### Exercise objective
Return a copy of each line in the listing that includes the word "computer".

─── Supplied material

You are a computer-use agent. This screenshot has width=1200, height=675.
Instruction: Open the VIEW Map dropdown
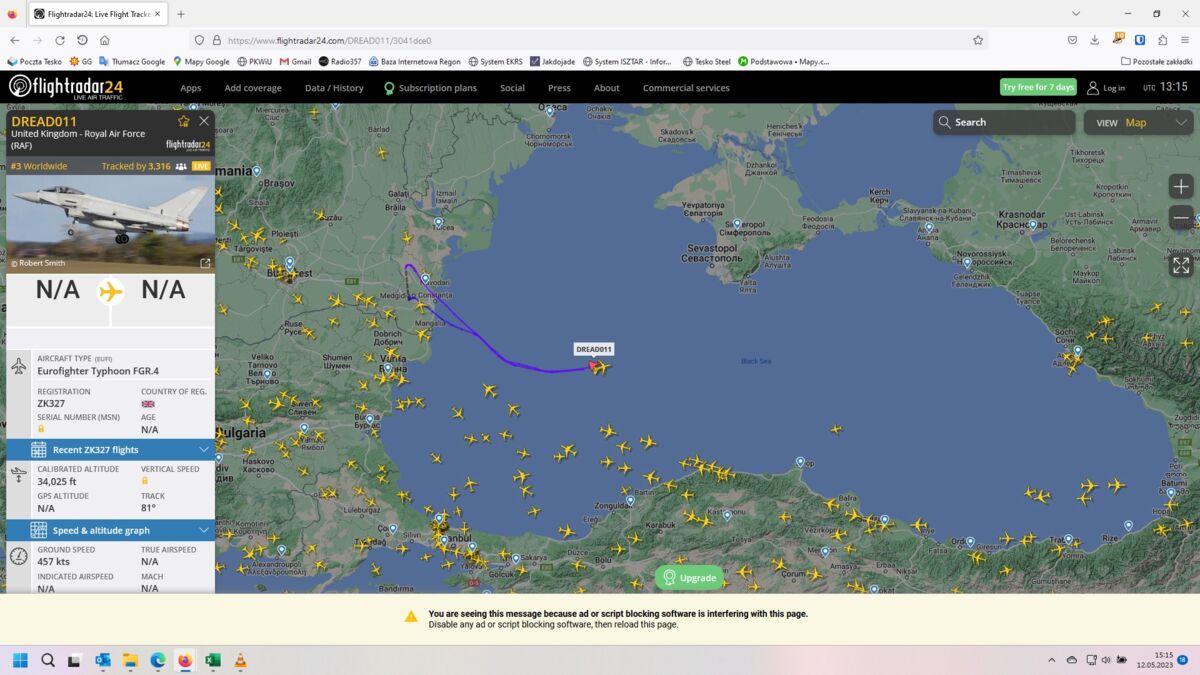click(1138, 123)
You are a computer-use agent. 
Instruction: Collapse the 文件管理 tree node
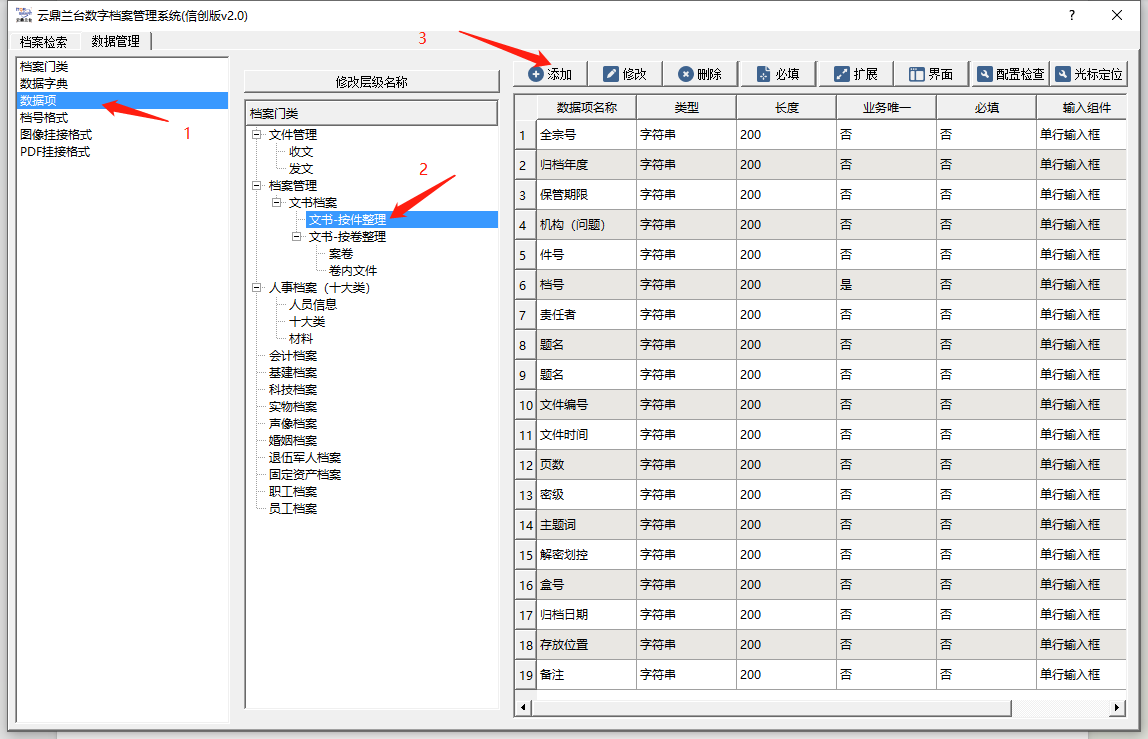[257, 135]
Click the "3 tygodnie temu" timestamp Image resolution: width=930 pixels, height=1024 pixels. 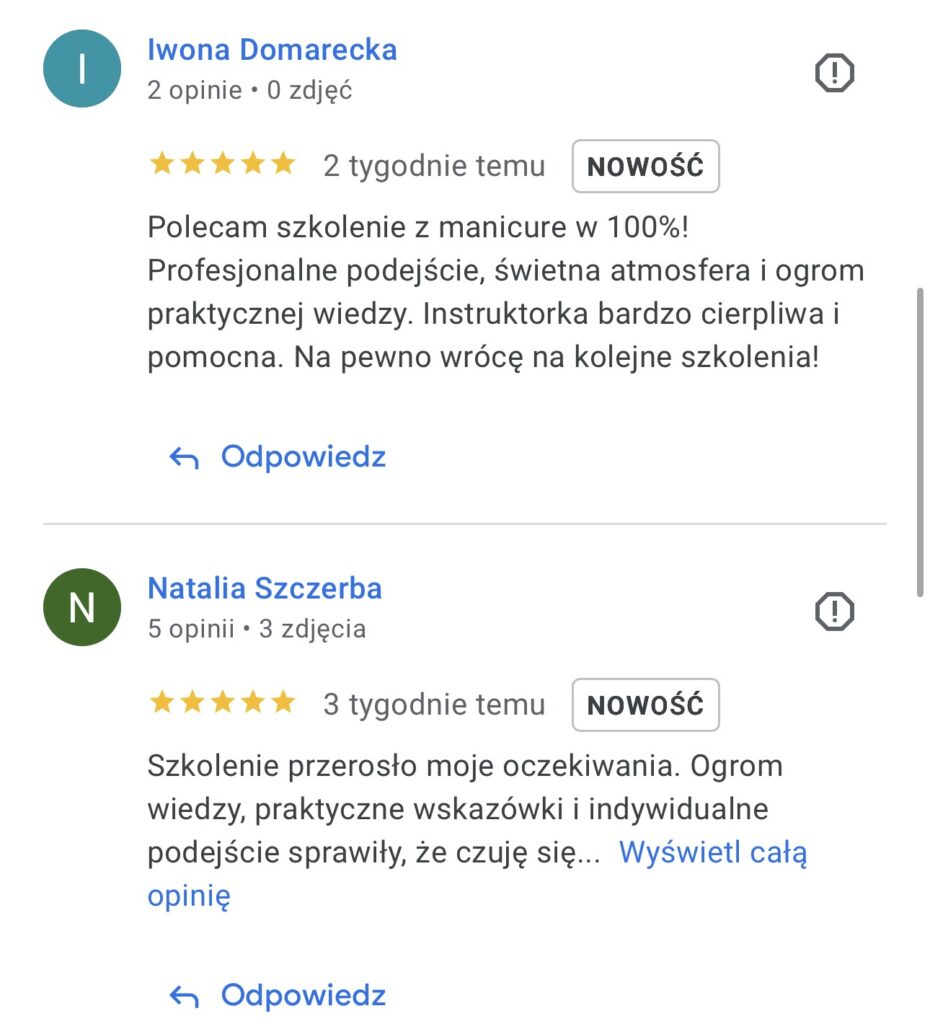point(434,705)
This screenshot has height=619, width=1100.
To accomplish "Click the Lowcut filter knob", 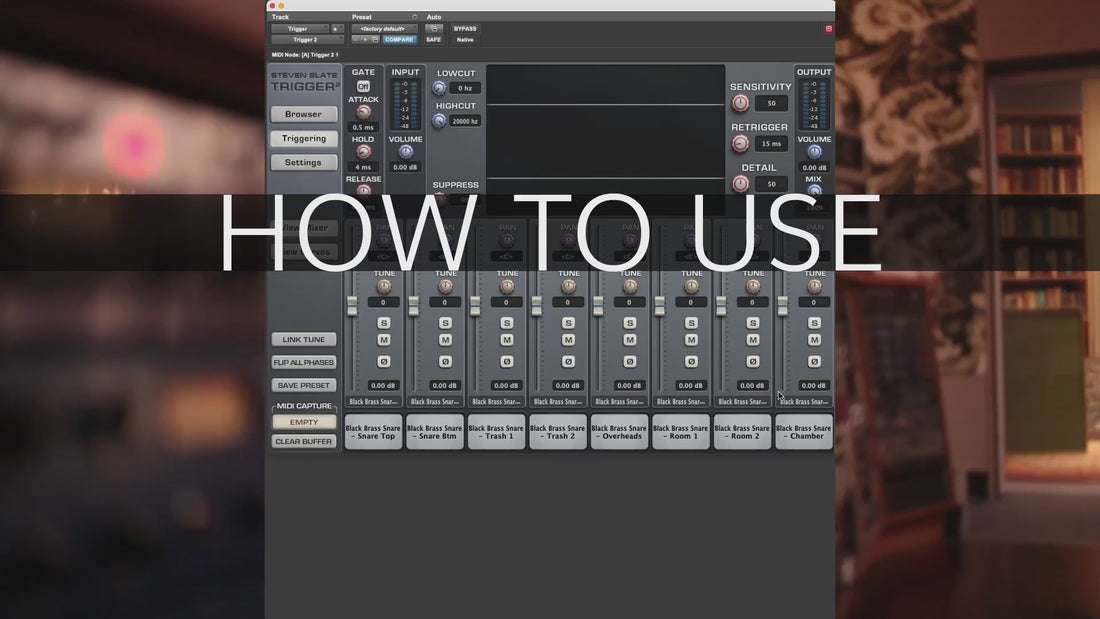I will pos(439,88).
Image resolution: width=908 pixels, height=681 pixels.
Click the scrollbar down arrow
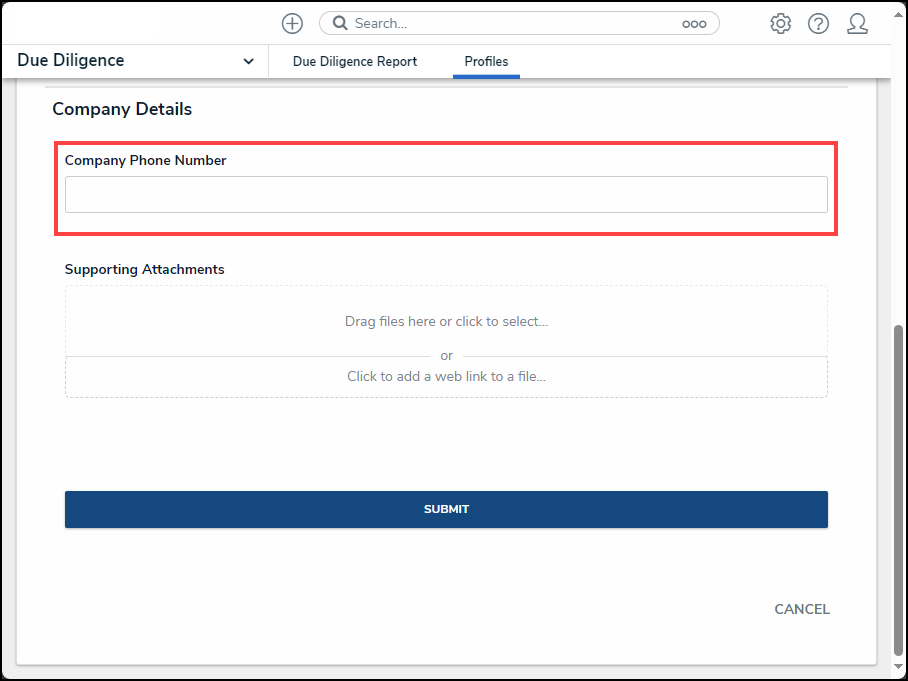pyautogui.click(x=898, y=666)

──────

### Task output
You are a computer-use agent. This screenshot has width=1200, height=675.
You are a computer-use agent. 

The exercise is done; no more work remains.